「なあ北川」
「どうした相沢」
「最近、俺達はマンネリ化してきたと思わないか?」
「うーむ……確かに、一理あるな」
「ボケとツッコミの流れは王道だが、やり過ぎると面白味も薄れる。今では観客も俺達の身体を張ったギャグに慣れ切ってしまってるだろう」
「なら、何かいい案でもあるのか?」
「北川よ、客を笑わせ、驚かせるのに一番必要なものとは?」
「そうだな、やっぱりインパクトだと思うぞ」
「ああ。だから、俺達を目にした奴らが揃って例外なく言葉を失うような、そんな衝撃を与えてやろうぜ!」
「よし相沢、そうと決まったら作戦会議だ!」
「応ともソウルブラザー北川!」

 わははははははは! と脱兎の勢いで教室から走り去っていく二人を見送り、香里は頭を抱えた。
 どうもこの頃大人しいなと思っていたらこれである。というか受験生だろうあいつら。
 美坂チームと呼ばれて長らく、暴走しがちな男二人の制止役は基本的に香里しかいない。苦労役の重い溜め息に、隣の名雪が肩を叩いて慰めた。

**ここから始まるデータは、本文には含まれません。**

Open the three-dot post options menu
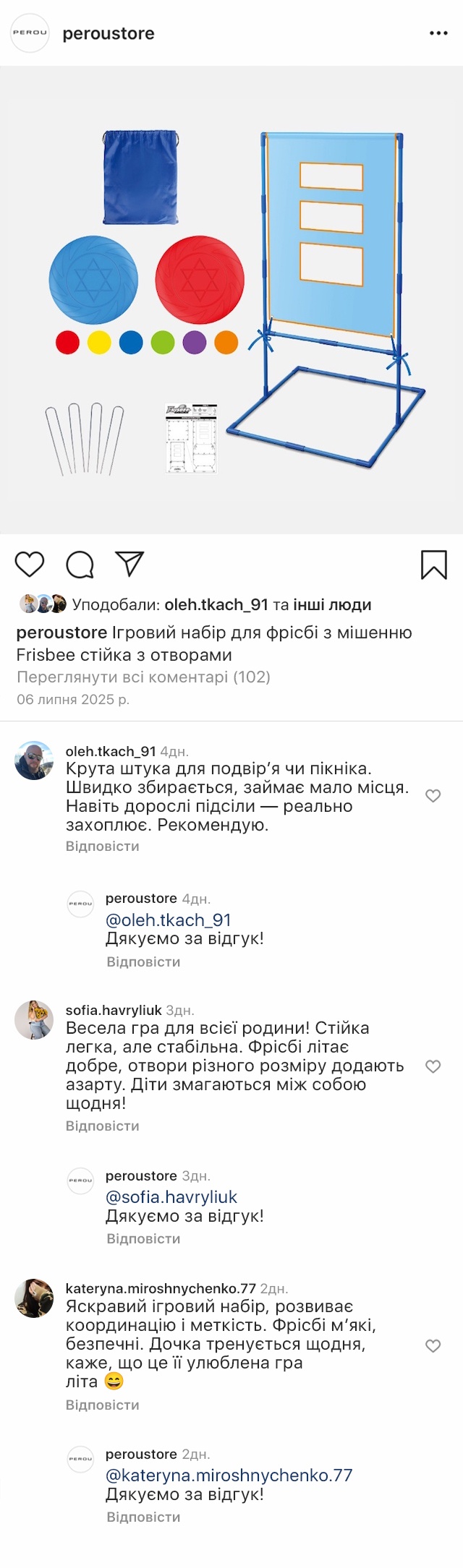Image resolution: width=463 pixels, height=1568 pixels. tap(438, 33)
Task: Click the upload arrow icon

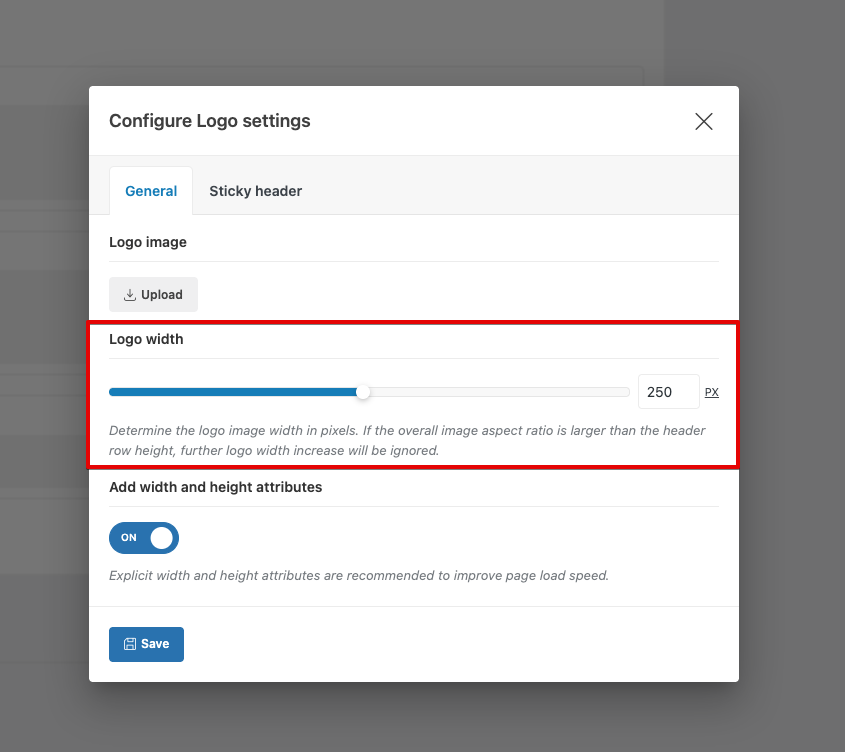Action: tap(129, 295)
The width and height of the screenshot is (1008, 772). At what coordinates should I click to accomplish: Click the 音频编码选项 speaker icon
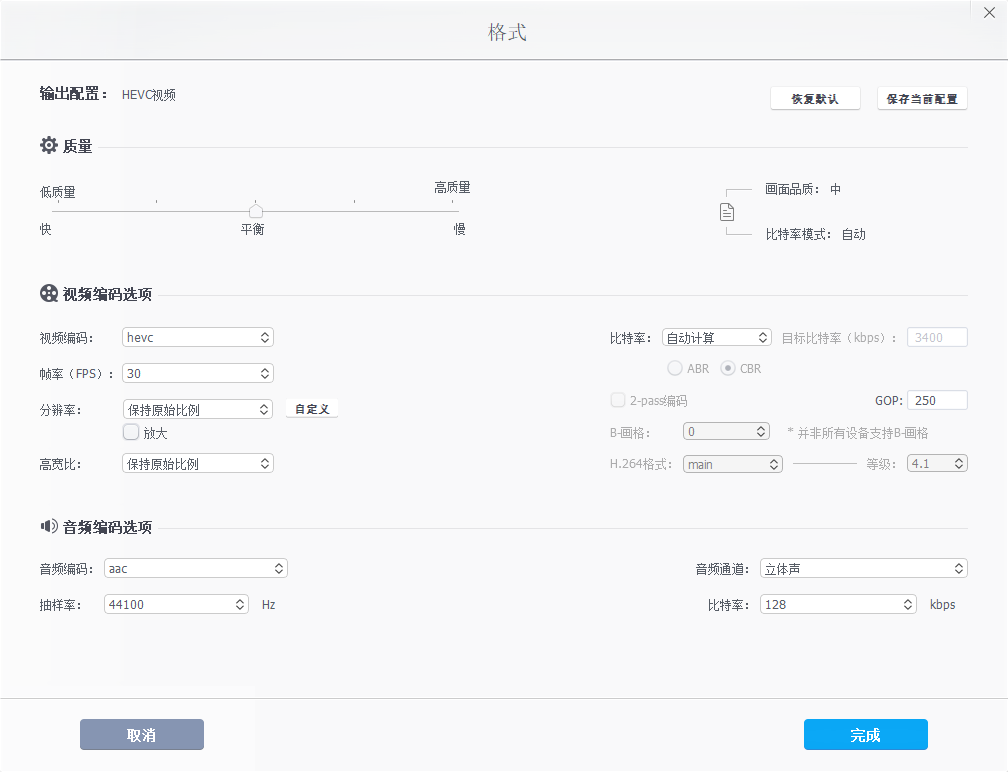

「まあまあ香里、一応祐一達も受験生だって自覚はあるだろうし」
「本当にそうだといいんだけどね。馬鹿が問題起こすと先生にお前の監督不行き届きだろうって目で見られるのよ……」
「何だか、悪戯好きな猿とその飼育員さんみたいだね」
「名雪、あなたさり気なく酷いこと言ってるわよ」
「え、そ、そうかな。お猿さん、可愛いと思うよ?」

 これだ。
 男どもと比べればまだマシなのだが、分類するなら名雪も充分非常識側に入る。
 この天然ボケと、所構わず舟を漕いでしまうところがなければいいのに、と考えることはなくもない。
 どちらにしろ常識人は自分のみであって、いつかストレスで倒れるんじゃないかと時折心配になる香里だった。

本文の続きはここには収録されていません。